Friday, 29 April 2016

Intermission: Review - Building a PSC T34

 In order to give you the chance to go to the loo, get a kia-ora and a miniscule tube of ice cream, by way of an intermission, I thought I'd show how impressed I have been with the Plastic Soldier Company gear, namely their T34.
It's not exactly classic Airfix box art (two tankies playing a rubbish game of hide-and-seek) but we're more interested with the contents... Three models
 This is my basic You'll have your own, no doubt, but if you're a painter say, rather than a builder, then this might get you on that first rung. Contacta precision glue (not too runny) liquid poly with brush (very runny) Superglue, for when you want it to stick or someone's gonna die!...funnily enough not needed on this vice, tweezers open, tweezers closed, probe (in case of alien abduction) small nail scissors, straight scalpel blade and handle, cutting/assembly board and mug of hot tea.
PSC, Armourfast and other 'quick build' kit manufacturers are ideal. Get it built, get it painted, get it into action. The reverse of the box shows pretty well the whole procedure at a glance. Emphasis on 'quick' but you don't lose out on quality even with the extraordinary ease of construction.
 You get three identical sprues each with the capacity to make either the T34-76 (1943) or the T34-85 versions of this classic Russian tank.
 Good detail so pay attention to it. It will tell you which way up or what bit connects at which end IF you observe and dry assemble (i.e. put two bits together without glue first to make sure they do)
 Knife, supported cut...
 scissors, unsupported cut...Why emphasise this? I've broken key parts by stressing the sprue!
 You always get tags, flash or mould bumps (fewer with PSC and modern moulds) so, inspect each part as you cut it off and tidy as you pays you later, remember the seven 'P's

 Tip: as you go along bore out the end of the gun barrel. Put the point of the blade in the centre of the barrel and twist the knife as if you were putting in a screw. Alternatively you can use the pin vice for this if you have a small enough drill bit. NB. Keep bandages and a blood transfusion to hand and 999 on speed dial...thumbless of Belfast please note
 You can fit the tracks over the wheel assembly just as easily but I prefered to make them up separately and push them on when dry. It's easier to sort if you've cocked up the track ends...observe, dry fit!
 Every piece has it's obvious place...
 ...just refer to the instructions/artwork for the road/drive wheel position.
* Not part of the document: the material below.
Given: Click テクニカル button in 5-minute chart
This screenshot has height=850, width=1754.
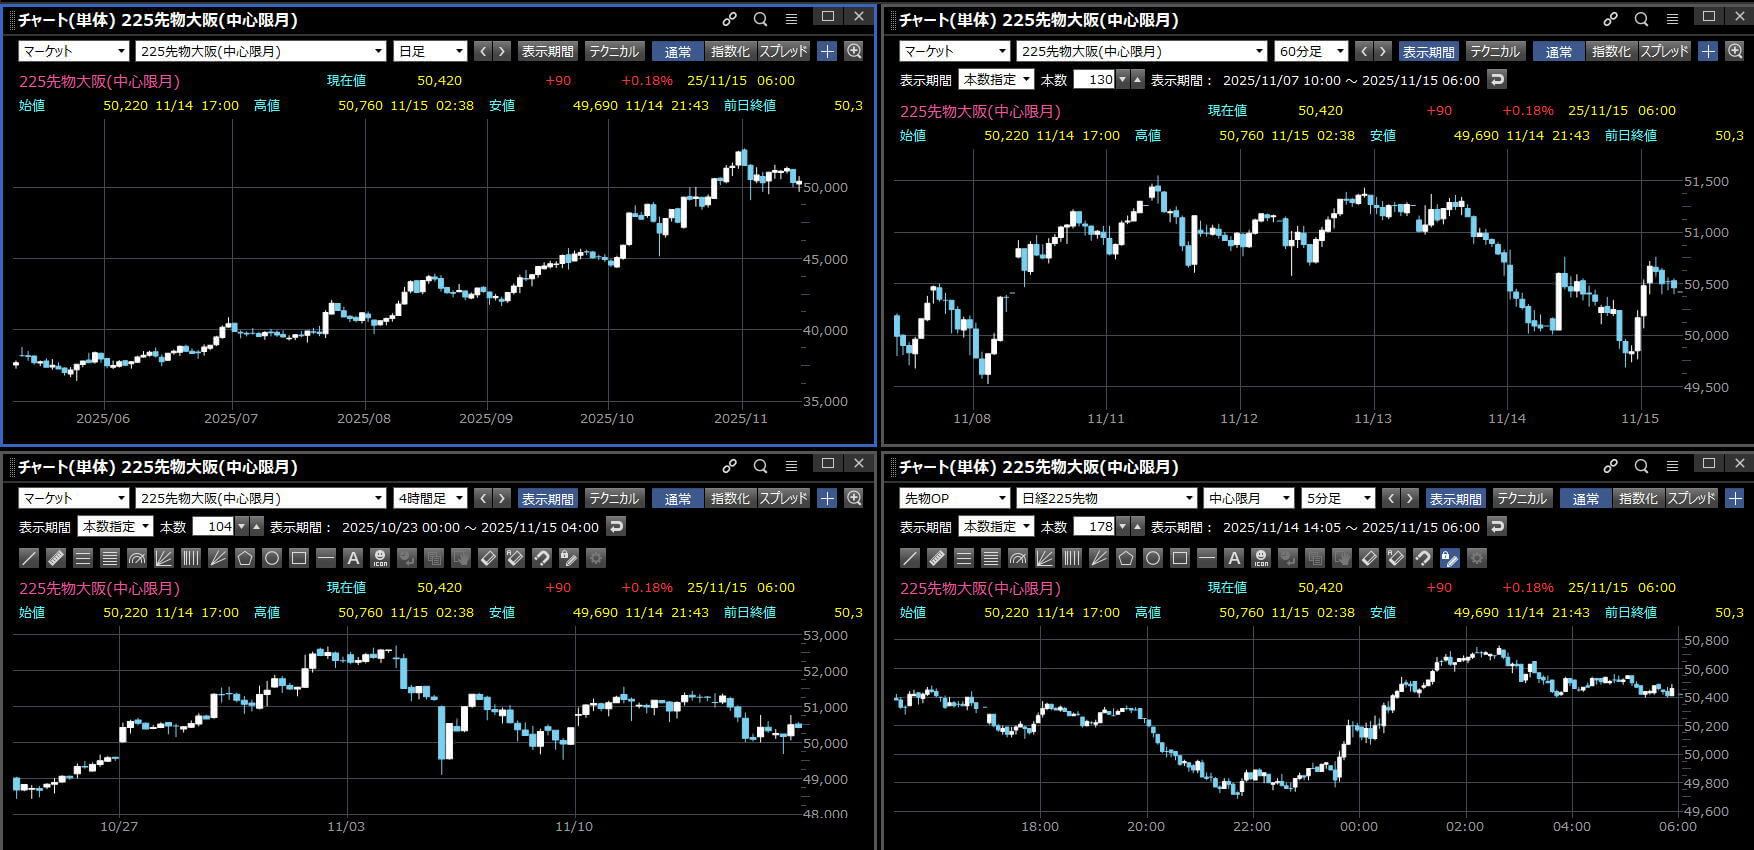Looking at the screenshot, I should tap(1522, 498).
Dry fit won't help you this time because they fit running in each direction. Instead dry fit the top half of the body to the bottom half and then check for the direction of the road/drive wheel assembly with the instructions/artwork or reference material..the slightly bigger wheel is to the rear

 When you're confident glue it all together and, when dry, push the tracks on (dry first)

 I think the attention to detail is great. Look how these track links contour the wheels. This is nearly impossible with the old style rubber band type tracks...nearly, you need super glue and a lot of packing out to get this effect!
 Altogether now...
 Turret assembly is very straight forward. Refer to the artwork because Russian tank turret hatches hinge to the front which was good for the crew and, on the 1943 version produced the 'mickey mouse' effect when open.
 Build the '85 turret too. It's dead easy to have both options open for your scenarios.
 Keep the bits! There are often extra or alternative parts so hang on to them. Many an interesting effect has be secured by a visit to the 'bits box'.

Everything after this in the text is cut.